*TO DO*.
In the items starting at the line containing "Open the red PDF document icon" and ending at the end of the items, rename "icon" as "symbol" and reproduce those lines with no other change. Leave the pictures out of your answer.

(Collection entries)
-- START --

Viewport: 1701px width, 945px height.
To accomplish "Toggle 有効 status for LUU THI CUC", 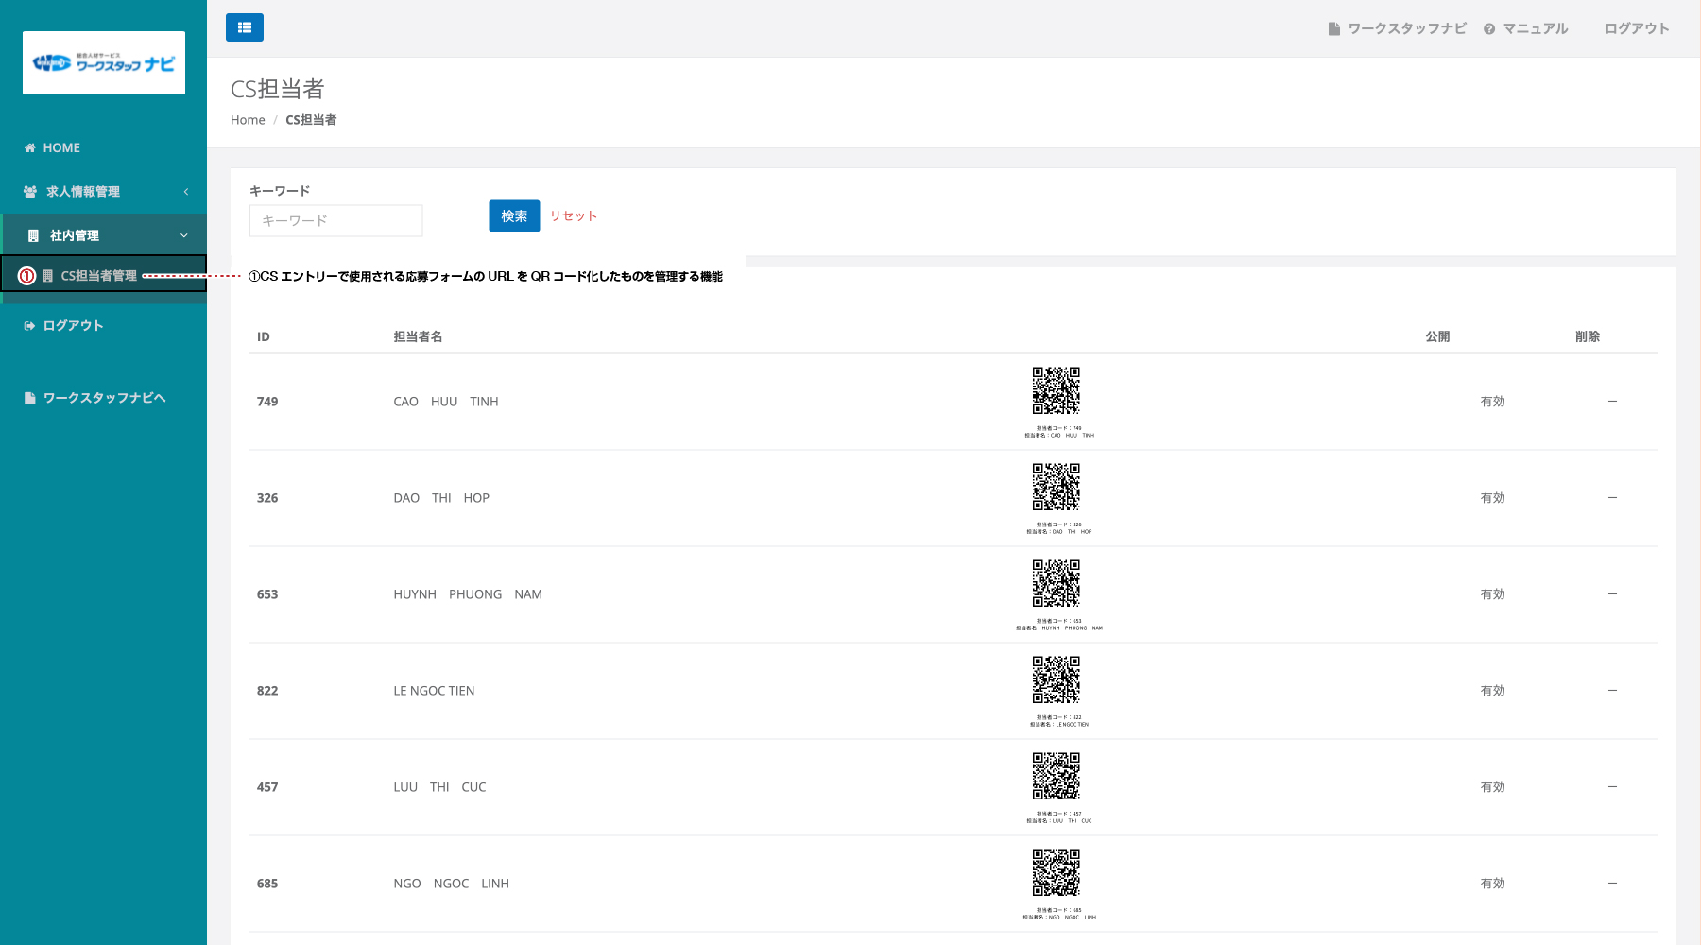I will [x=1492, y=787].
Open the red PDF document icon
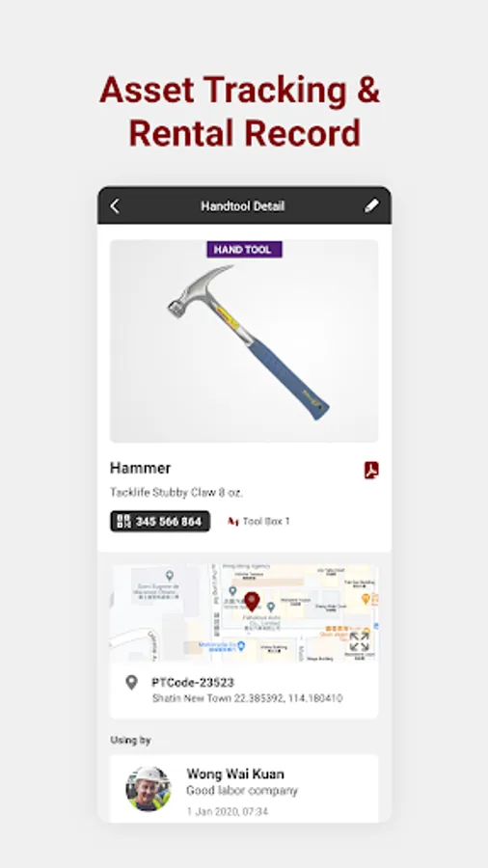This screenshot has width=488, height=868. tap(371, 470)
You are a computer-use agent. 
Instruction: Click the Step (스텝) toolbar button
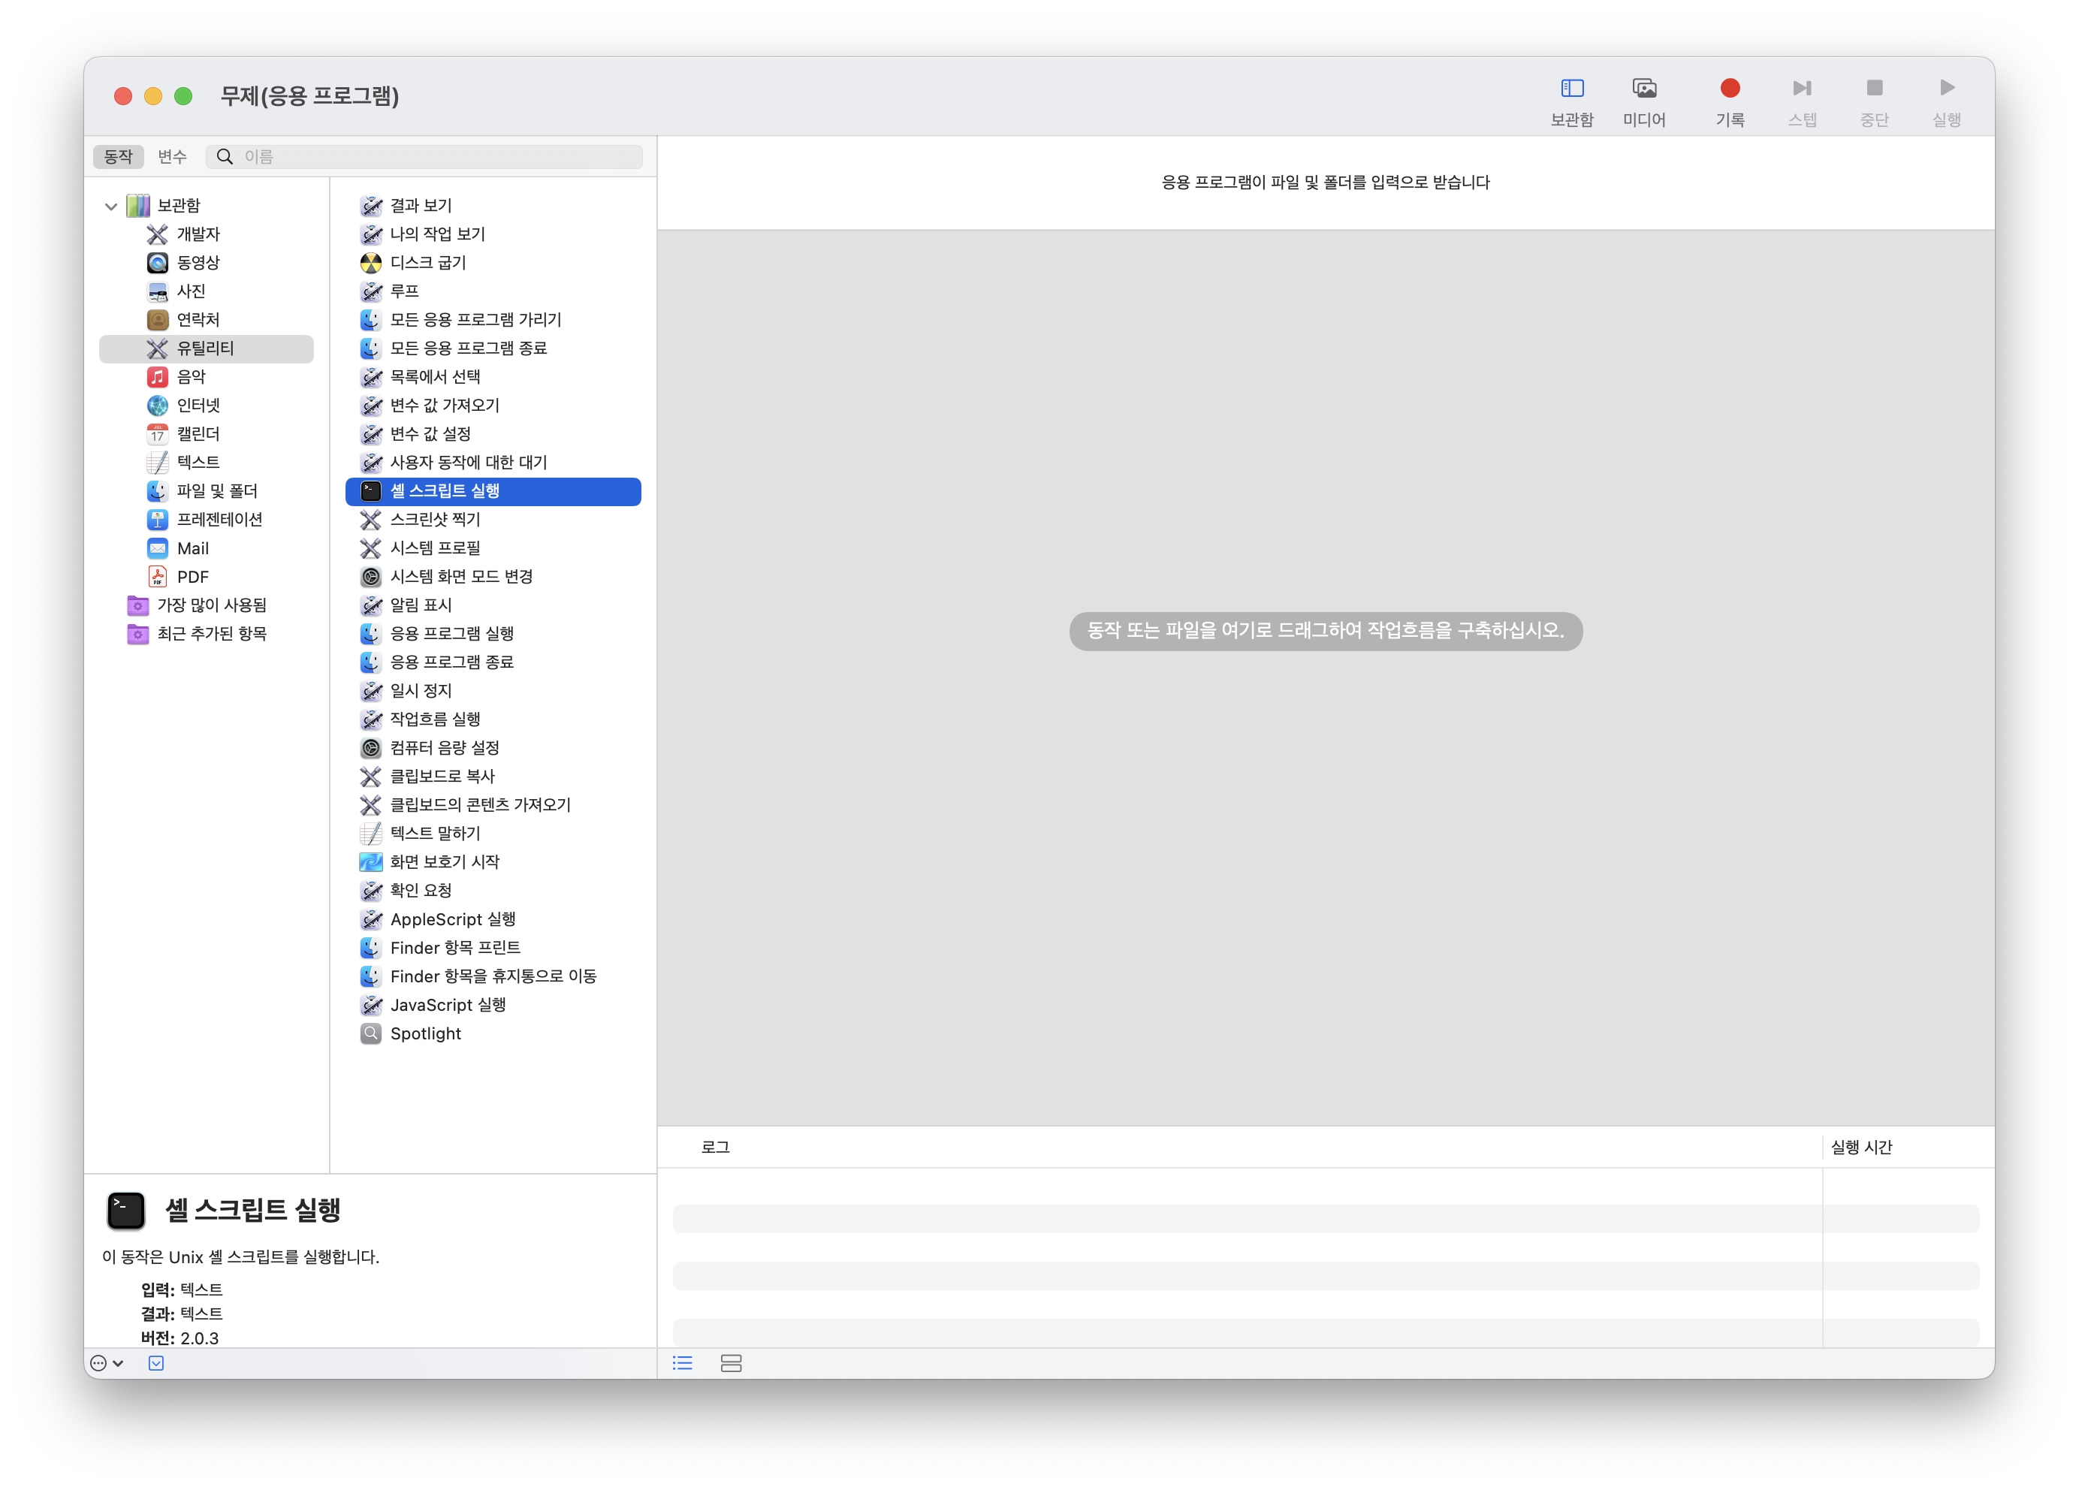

-- END --

*EXERCISE ANSWER*.
Open the red PDF document symbol
This screenshot has width=488, height=868. tap(371, 470)
You are a computer-use agent. 
Instruction: Click the Step (스텝) toolbar button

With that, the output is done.